**WHAT YOU SHOULD DO**
Copy each line of the data beneath in which the word "computer" appears.

**DATASET RECORDS**
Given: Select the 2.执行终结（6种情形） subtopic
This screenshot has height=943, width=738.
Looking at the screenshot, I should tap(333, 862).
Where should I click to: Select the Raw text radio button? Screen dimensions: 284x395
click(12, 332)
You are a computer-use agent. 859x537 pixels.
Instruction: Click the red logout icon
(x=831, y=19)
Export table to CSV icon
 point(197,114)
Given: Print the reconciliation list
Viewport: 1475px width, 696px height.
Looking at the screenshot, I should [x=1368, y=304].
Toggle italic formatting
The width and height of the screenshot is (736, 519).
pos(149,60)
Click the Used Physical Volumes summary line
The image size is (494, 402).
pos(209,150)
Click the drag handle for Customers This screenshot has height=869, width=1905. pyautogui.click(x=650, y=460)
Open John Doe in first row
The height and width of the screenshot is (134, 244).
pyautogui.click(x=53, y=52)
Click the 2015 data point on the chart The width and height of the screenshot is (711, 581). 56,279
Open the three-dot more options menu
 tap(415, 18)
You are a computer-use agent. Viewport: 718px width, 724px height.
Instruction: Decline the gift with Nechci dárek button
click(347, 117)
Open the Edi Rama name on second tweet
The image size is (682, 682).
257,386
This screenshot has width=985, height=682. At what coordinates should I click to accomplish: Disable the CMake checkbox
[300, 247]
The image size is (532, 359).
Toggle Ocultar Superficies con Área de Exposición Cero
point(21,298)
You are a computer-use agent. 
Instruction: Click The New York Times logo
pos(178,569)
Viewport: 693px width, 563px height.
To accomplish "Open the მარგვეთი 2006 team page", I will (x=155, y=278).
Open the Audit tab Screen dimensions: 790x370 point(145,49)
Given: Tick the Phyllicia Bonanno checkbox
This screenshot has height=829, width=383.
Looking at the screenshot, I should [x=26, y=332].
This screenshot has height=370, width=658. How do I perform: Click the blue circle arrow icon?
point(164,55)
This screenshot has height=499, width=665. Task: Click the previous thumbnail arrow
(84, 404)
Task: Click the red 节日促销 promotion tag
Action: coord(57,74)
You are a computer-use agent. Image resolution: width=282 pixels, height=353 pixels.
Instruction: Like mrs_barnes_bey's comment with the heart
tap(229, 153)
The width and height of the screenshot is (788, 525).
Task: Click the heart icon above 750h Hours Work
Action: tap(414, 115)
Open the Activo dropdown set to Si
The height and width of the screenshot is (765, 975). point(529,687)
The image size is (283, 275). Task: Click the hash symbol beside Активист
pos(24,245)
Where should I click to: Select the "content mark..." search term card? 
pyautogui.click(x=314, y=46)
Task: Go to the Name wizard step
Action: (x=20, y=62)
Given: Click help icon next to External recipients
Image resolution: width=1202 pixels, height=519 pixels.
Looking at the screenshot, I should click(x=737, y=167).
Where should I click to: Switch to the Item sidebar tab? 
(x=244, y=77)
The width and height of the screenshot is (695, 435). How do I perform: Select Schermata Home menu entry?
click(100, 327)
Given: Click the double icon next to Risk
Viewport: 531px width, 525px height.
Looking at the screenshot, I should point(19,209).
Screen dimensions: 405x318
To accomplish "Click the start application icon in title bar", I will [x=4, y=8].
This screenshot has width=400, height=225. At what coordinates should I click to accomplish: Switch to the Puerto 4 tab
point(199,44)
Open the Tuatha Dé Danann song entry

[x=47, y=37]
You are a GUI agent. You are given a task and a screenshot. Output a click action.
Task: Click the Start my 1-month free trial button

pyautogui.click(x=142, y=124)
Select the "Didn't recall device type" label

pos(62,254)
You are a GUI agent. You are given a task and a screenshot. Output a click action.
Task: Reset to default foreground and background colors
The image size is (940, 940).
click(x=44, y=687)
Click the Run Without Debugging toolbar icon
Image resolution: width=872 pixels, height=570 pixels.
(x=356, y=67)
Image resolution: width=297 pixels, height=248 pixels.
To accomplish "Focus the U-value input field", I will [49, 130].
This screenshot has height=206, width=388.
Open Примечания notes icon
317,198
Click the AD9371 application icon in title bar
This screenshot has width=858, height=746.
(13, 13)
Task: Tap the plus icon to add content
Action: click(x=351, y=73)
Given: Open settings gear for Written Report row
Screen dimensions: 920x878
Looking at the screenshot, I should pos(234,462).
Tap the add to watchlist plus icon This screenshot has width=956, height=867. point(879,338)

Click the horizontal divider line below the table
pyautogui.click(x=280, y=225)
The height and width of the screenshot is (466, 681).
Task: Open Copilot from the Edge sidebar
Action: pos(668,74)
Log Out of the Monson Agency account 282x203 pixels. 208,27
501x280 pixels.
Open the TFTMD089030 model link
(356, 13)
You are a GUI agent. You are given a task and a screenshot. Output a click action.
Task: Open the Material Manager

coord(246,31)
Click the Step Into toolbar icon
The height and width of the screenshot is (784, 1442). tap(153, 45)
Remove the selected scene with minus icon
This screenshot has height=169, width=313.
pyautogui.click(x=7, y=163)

**OUTPUT FOR THIS TASK**
You are a computer-use agent. 859x537 pixels.
You are a computer-use agent. Viewport: 718px width, 724px height.
You are a computer-use agent. 
You are a computer-use agent. Image resolution: width=282 pixels, height=353 pixels.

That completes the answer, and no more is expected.